[Opening AVAILABLE DATA section]
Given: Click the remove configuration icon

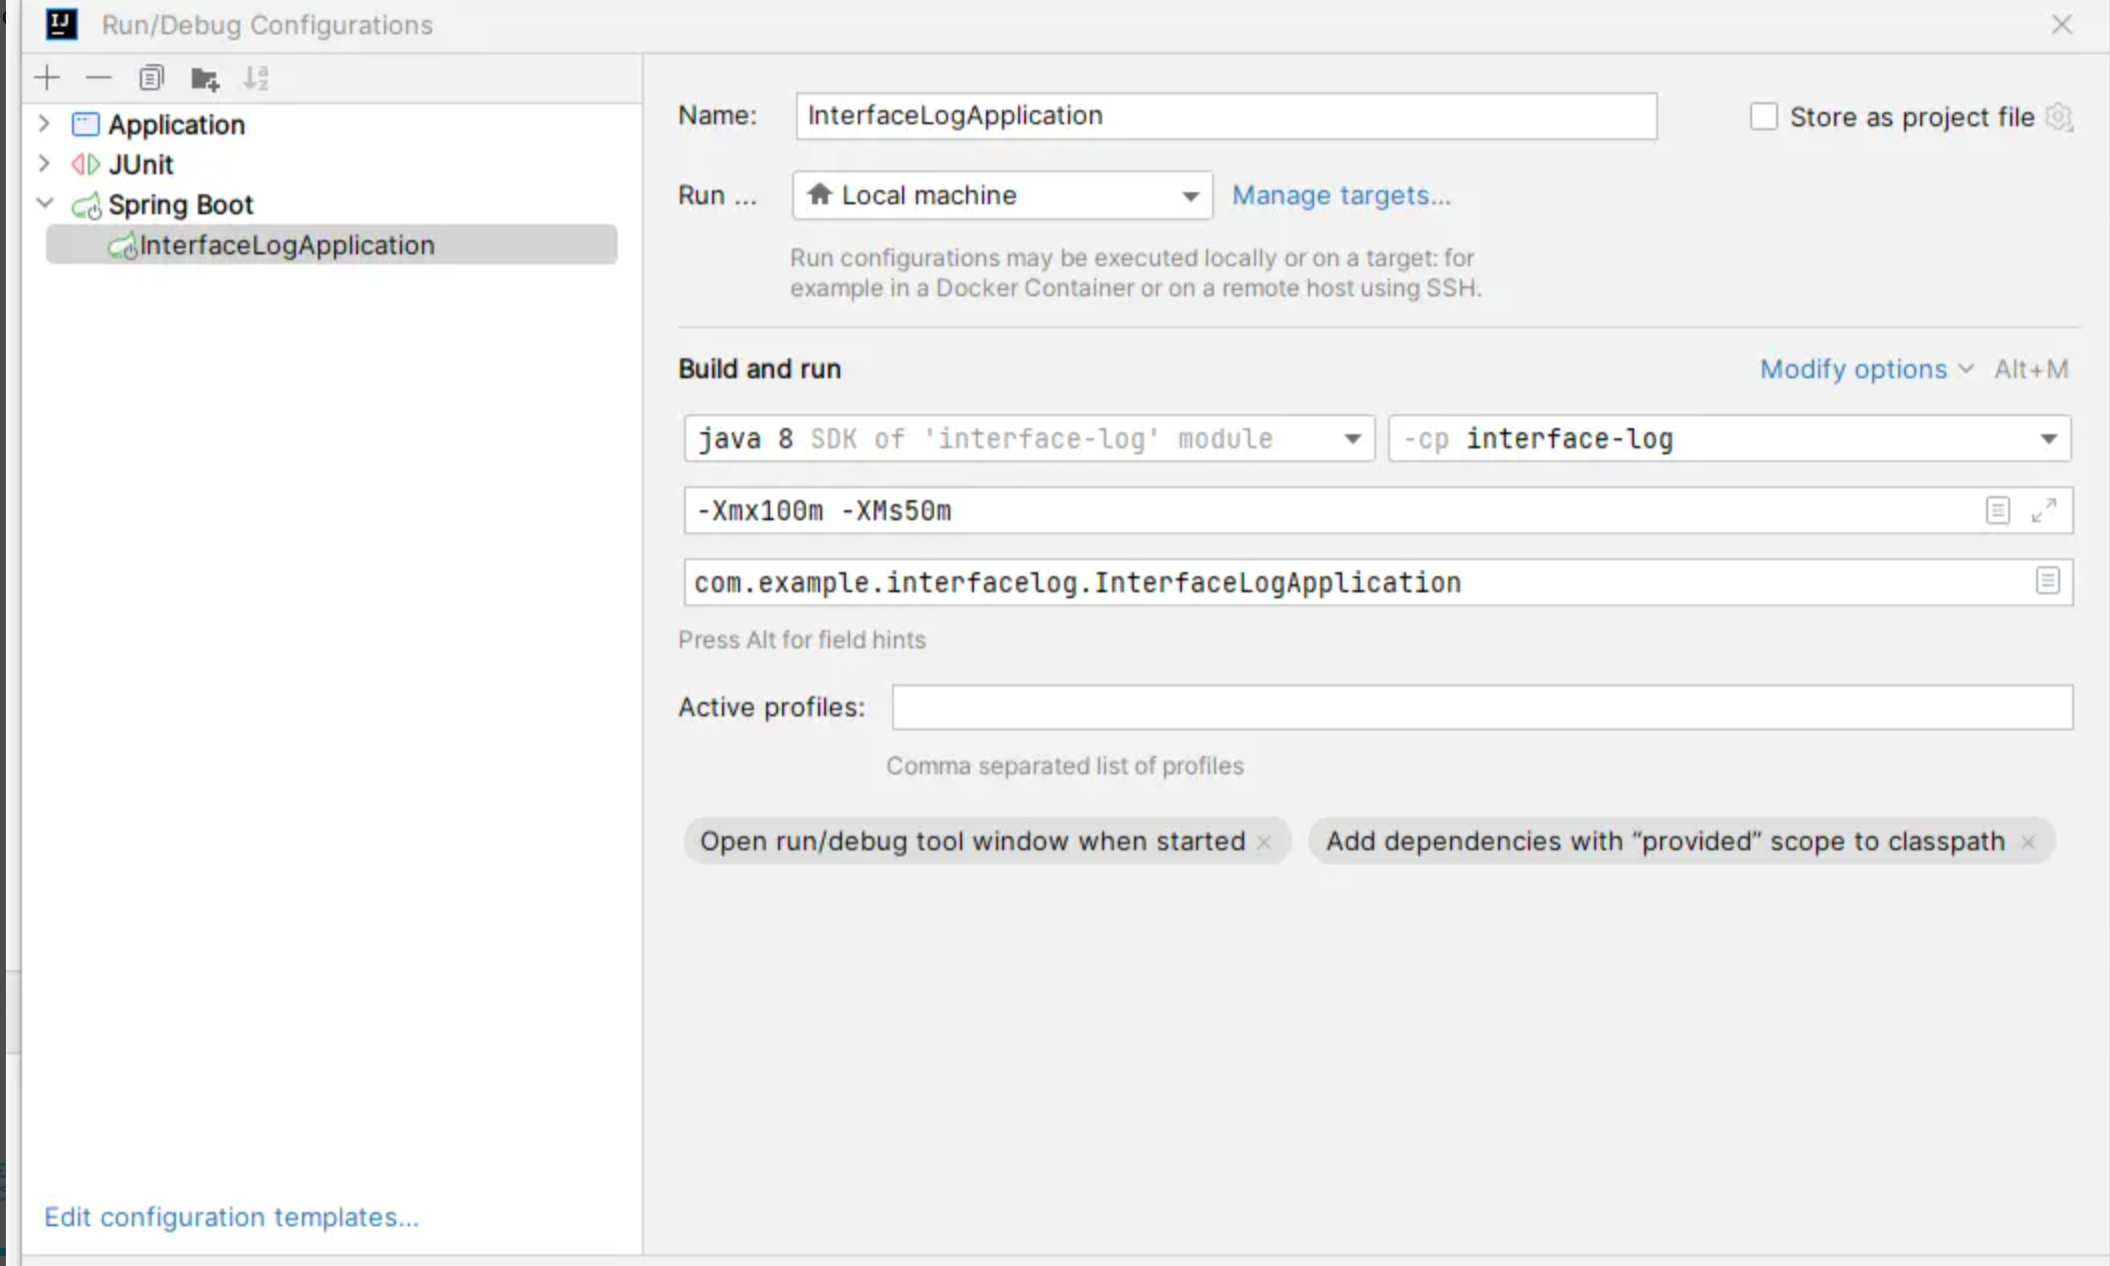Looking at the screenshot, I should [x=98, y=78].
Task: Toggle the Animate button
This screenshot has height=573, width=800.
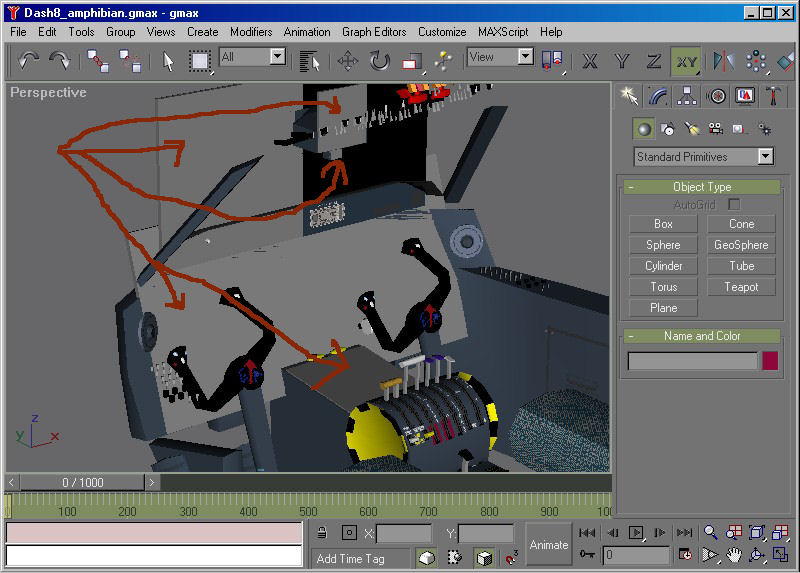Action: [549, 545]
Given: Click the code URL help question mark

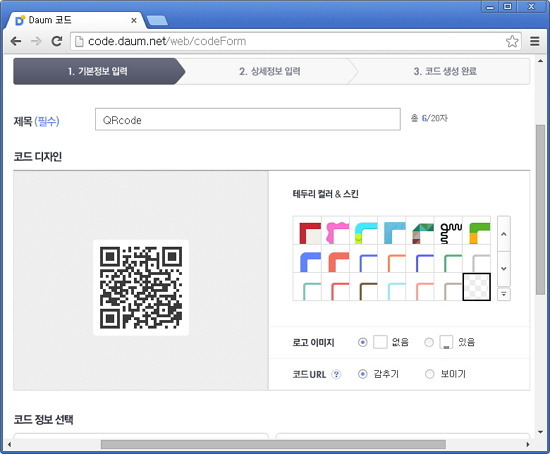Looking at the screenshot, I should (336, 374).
[Closing AVAILABLE DATA section]
» **TASK OBJECTIVE**:
In the records above, find the line containing "This screenshot has height=573, width=800." and restate it and every line after it word for word, all pictures excluded.

» **TASK SOLUTION**:
This screenshot has height=573, width=800.
Action: [549, 545]
Given: Click the code URL help question mark

Looking at the screenshot, I should (336, 374).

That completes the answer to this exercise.